Discussion in 'Journalism topics only' started by HoopsMcCann, Jul 23, 2006.

  1. Mizzougrad96

    Mizzougrad96 Active Member

    Confidence is great in an intern... Being a bit cocky isn't a bad thing either...

    Arrogance is another story. I don't care what J-school you come from or what papers you've strung for, when you're a college intern, you do not know 1/100th as much as you think you do. The sooner you realize that, the better off you'll be.

    As far as being young and not knowing any better, that's only true to an extent. Plenty of interns have an inflated view of their abilities but are still smart enough to keep those feelings to themselves.
  2. rolling

    rolling Member

    For all you vets out there who are tired of youngsters and their inflated view, tell them to hop over to this site. From a personal standpoint, before logging on here, I knew I was destined for a major job right out of school because of my stringing and interning experience alone. Now, with one year of school remaining and a year on this site, I'm pretty sure I'm going to get out of this sports writing thing once my degree is in hand. I've learned more than any one person could ever tell me, mostly because any one person would be too scared of offending me, my future plans and my writing. It's been an eye-opening experience. I'm glad I joined when I did.
  3. DyePack

    DyePack New Member

    Post of the year. Maybe the decade.
  4. jambalaya

    jambalaya Member

    Maybe I'm not reading this right, but are you really saying this board has turned you off from a career which you've paid massive amounts of tuition to study about, planned and interned for for five years? I'm not sure why that's the post of the year. That's pretty sad.

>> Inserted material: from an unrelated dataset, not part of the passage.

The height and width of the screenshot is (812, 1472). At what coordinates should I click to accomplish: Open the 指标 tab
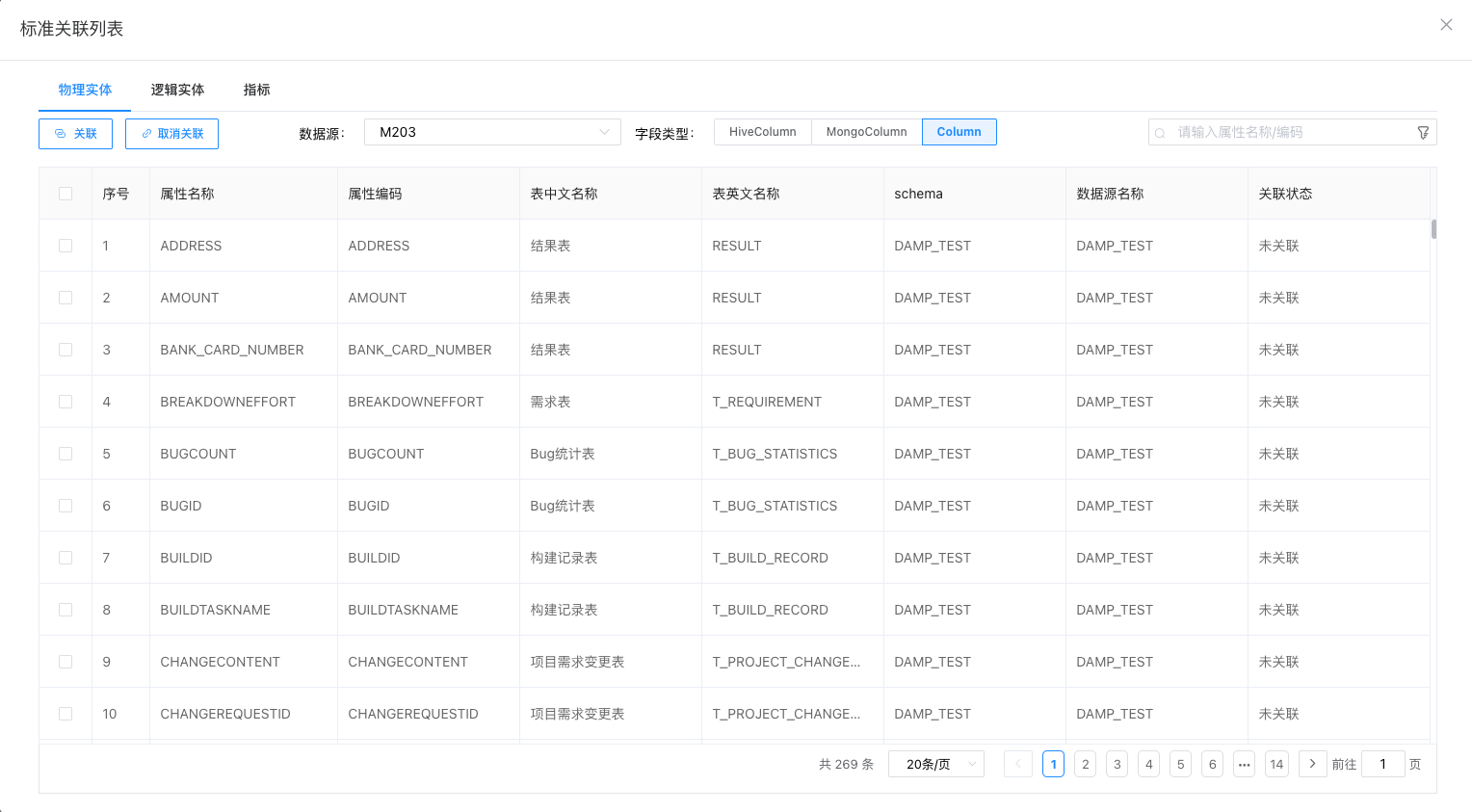(256, 90)
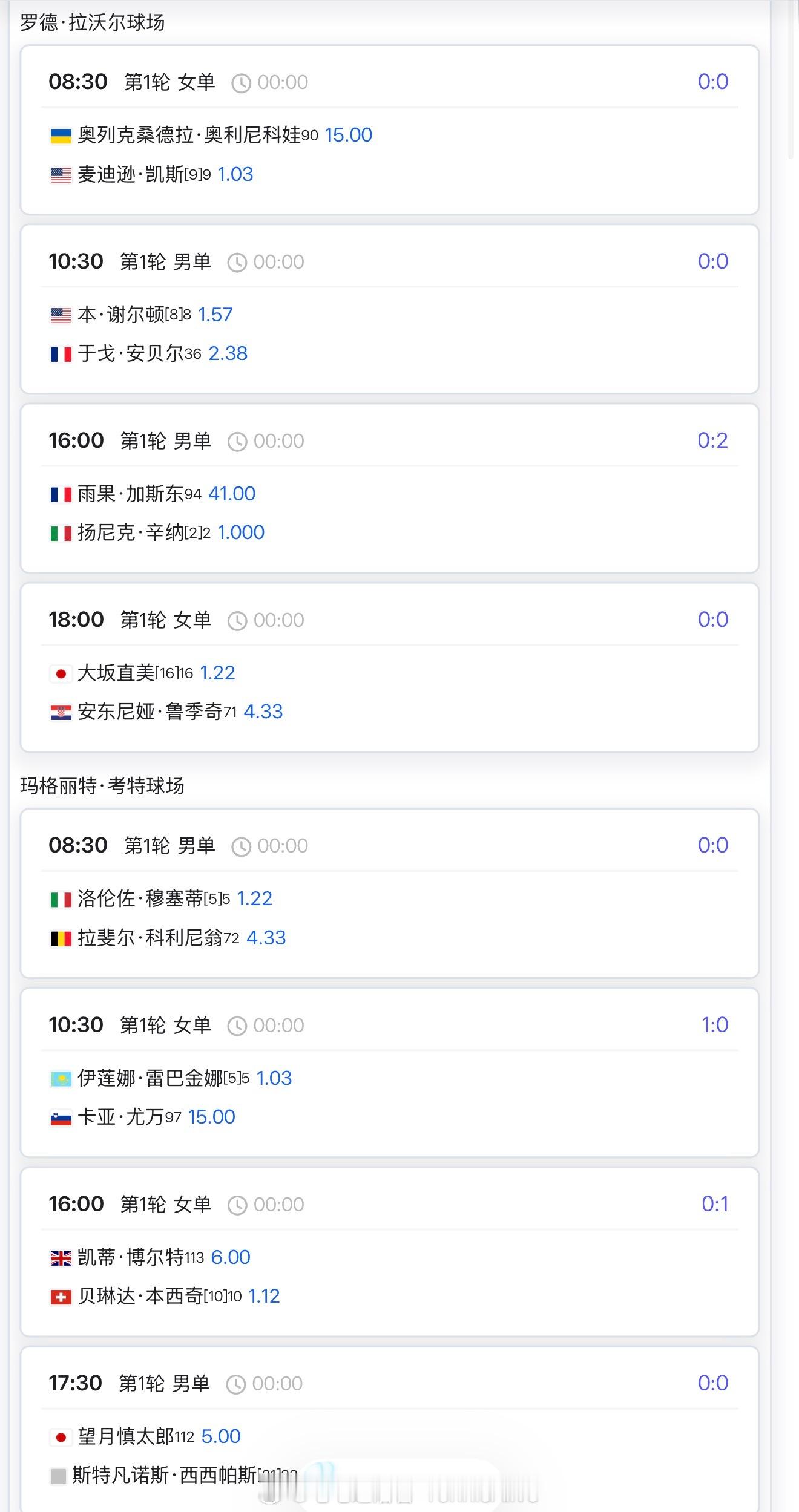Click the 2.38 odds for 于戈·安贝尔
The height and width of the screenshot is (1512, 799).
point(228,353)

    One of the first guys I ever met in this biz told me to get out while I still had the chance. That was 13 years ago. As it turns out there are a lot like him. If you listen to people like that, God help you and reaching your goals.
  5. SF_Express

    SF_Express Active Member


    Don't go too far off the deep end the other way.

    Remember this -- despite the chaotic state of print, there are still jobs out there, experience to be had, etc.

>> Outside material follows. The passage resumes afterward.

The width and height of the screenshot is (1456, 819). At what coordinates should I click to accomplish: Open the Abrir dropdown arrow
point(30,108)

    And this: As print opportunities diminish, there are still going to be plenty of them for a professional in this business to deliver news (and sports) electronically, on current platforms or one we can't even envision yet.
  6. rolling

    rolling Member

    It's not so much "get out while you have a chance". First of all, I'm not a journalism major. I started there but determined that with the experience that I was getting outside of the j-school with a mid-major daily in the state was granting me much more education that I was getting inside the j-school. I dropped the journalism major and am a year away from getting a more general degree.

    Secondly, sure I've read the threads about the dying newspaper business. Those don't make me shy away, but they do make me think. They make me think that in the not-so-distant future --one I'll be working in-- only the top X% of sportswriters are going to survive. Am I in that percentile? Probably not. I read a ton --another trick I learned here-- and know that I've got a long ways to go. Can I survive in this biz anyway? Possibly, but do I want to test it?

    Also in the past year, I've met the girl I'm going to marry. I've also read a thread on here in the past year about the challenges of having a family as a sportswriter. Once again, I can do, many people have succeeded in having a family and doing this gig...but will I? Do I want to test it?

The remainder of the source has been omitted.